The top 200 index finished up a whopping 7% to a two-week high of 5,181 on Monday when it was trading modestly above breakeven in the morning.
We can thank ScoMo for the late burst of enthusiasm after the prime minister unveiled a new $130 billion job-keeper program that was far more generous than anyone imagined.
Biggest cash splash
The stimulus is a record for Australia and is more generous than those offered by the British and Canadian governments. Embattled Aussie companies will get $1,500 a fortnight to pass on to employees and casual staff who are on their books for at least 12 months.
This will significantly reduce the wages bills for the retail and hospitality industries, and could very well save thousands of jobs.
The important question for ASX investors is what does the stimulus bazooka mean their portfolios.

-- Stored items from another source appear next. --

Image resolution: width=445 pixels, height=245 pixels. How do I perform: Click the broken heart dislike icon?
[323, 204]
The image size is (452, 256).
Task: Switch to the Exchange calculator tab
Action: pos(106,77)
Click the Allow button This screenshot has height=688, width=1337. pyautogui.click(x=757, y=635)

It’s very good news in my view.
Worst is behind us
I can’t say if this will definitely mean we don’t sink into a recession, but I believe it will make any recession far shallower and shorter-lived.

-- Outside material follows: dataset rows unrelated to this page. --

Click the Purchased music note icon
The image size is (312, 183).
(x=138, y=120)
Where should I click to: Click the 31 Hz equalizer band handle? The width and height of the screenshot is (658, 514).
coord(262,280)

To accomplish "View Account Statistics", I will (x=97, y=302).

While I wouldn’t say this a few hours ago, I think the worst of the COVID-19 market meltdown is behind us and that the ASX 200 found its bottom last Monday.
This doesn’t mean we are out of the woods yet, but I think short-sellers will be aggressively paring their bearish positions and cashed-up investors will be moving more confidently back into the market.
Bank dividends looking much safer now
The new fiscal stimulus is a game changer, not only for retailers, shopping centre owners and casinos, but for other beaten down sectors like the banks.
I’ve more confidence that the big four – meaning Commonwealth Bank of Australia (ASX: CBA), Westpac Banking Corp (ASX: WBC), Australia and New Zealand Banking Group (ASX: ANZ) and National Australia Bank Ltd. (ASX: NAB) – can avoid making big dividend cuts.
This is because the Reserve Bank of Australia (RBA) is supporting the sector from behind with cheap liquidity while the government’s job protection measures will help from the front.
Fears of a big rise in bad debts, which will crimp on the bottom lines of banks, have been alleviated.
Markets don’t move in straight lines and we can expect much more bad news on the human toll from coronavirus, but for the first time since the crisis, I can see a hint at the end of the tunnel.